A resolution which received unanimous support from Roanoke Rapids City Council Wednesday night will be passed on to state lawmakers in hopes to sway them that a casino should be located in the Carolina Crossroads Entertainment District.
City Manager Kelly Traynham said in a document on the proposed ordinance related to the resolution that, “The North Carolina General Assembly continues to discuss the possibility of legalizing gambling casinos as part of an effort to incentivize rural tourism in Tier 1, economically distressed, counties.”
Traynham said in the document that Carolina Crossroads, where the former Roanoke Rapids Theatre is located, is already in place with all infrastructure and current land use that allows for hotels, restaurants, casinos, and other similar attractions.
Adoption of the resolution, she wrote, is a demonstration of the city’s support of the legislation with hopes it will be identified as a casino location.
The resolution begins by saying, “Halifax County is a Tier One economically distressed county along the Interstate 95 corridor, halfway between New York and Florida.”
The resolution notes that state lawmakers are considering legislation to allow casino and gaming operations in specific North Carolina locations to support tourism and economic growth.
“The Carolina Crossroads Entertainment District is located along the Interstate 95 corridor and provides an excellent location for a casino and gaming operations,” the resolution says, continuing that, “The Carolina Crossroads Entertainment District is a shovel-ready development with all infrastructure in place and current land use that allows for hotels, water parks, restaurants, casinos and other similar attractions.”
The resolution says that the city council “feels that the jobs and investment as a result of the project will generate increased tax and other revenues for the city of Roanoke Rapids and all of Halifax County and stimulate significant employment opportunities for our citizens.”
Councilman Wayne Smith made the motion to adopt the resolution on a second by Carl Ferebee.
“Having spent some time in the General Assembly (from) 1969 to 1971, it’s not over until it’s over,” said Bill White, a Roanoke Rapids attorney, when asked for an update on the legislative process.
White is representing the investment group that includes Weldon Mills Distillery, the new owners of the theater, and the group that requested the land use zoning amendment to allow casinos before a joint meeting of the city’s planning board and council last week.

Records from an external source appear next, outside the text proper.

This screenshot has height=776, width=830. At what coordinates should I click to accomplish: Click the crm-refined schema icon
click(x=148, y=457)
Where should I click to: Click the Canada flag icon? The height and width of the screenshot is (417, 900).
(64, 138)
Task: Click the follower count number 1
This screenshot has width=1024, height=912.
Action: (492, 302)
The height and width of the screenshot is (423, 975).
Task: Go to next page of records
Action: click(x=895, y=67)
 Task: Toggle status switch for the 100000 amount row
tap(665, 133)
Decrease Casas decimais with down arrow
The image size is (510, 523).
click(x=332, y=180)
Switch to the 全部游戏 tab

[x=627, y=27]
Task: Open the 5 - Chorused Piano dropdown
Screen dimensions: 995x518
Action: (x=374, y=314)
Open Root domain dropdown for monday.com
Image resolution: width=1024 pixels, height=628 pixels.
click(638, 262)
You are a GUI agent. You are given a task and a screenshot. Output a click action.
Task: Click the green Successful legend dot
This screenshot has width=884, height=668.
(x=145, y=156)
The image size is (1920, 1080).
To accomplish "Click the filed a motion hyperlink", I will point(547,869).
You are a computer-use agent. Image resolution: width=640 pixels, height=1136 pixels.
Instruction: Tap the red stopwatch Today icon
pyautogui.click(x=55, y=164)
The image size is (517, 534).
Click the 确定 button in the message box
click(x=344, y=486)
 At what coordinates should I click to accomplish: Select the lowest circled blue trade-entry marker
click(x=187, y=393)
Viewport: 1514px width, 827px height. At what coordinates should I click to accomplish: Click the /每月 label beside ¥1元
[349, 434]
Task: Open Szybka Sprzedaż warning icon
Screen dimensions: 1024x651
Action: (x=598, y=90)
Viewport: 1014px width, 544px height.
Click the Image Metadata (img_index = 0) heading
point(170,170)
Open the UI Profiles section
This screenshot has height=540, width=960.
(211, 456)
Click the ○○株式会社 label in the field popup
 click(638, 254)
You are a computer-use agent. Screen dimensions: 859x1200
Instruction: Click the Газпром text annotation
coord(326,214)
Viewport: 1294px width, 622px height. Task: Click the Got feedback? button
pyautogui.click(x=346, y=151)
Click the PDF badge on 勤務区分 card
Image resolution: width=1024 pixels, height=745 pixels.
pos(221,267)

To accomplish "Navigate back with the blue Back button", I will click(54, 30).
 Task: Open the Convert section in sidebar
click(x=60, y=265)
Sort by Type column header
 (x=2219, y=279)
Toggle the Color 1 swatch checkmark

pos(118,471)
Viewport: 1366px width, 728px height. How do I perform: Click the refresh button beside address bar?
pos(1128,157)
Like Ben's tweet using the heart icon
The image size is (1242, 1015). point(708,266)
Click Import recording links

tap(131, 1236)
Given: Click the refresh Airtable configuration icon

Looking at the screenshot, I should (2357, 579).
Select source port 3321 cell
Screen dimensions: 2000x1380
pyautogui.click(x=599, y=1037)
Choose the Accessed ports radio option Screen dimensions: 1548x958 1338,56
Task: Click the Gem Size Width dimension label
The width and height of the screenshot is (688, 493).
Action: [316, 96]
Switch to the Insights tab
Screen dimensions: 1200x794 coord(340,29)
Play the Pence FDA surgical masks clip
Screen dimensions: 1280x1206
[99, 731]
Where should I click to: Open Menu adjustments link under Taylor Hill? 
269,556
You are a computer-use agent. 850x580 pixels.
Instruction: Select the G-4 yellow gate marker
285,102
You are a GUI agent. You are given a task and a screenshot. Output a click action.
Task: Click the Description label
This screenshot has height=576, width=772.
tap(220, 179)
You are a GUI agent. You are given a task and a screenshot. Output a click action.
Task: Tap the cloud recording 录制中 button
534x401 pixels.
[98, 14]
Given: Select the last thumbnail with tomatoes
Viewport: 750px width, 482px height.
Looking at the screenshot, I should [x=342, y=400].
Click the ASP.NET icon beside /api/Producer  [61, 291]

“Everybody can read what they want to read, but these guys have been in session since January,” White said. “If this wasn’t still a possibility, the budget would be passed and they’d be adjourned.”
White said the adoption of the resolution, which Halifax County commissioners will consider next week, was encouraging for his clients. “The word we have is they’re wanting the municipalities and the county to be supporting each other. You wouldn’t want a small community to try to `create an entertainment district in a county that didn’t want to support it.”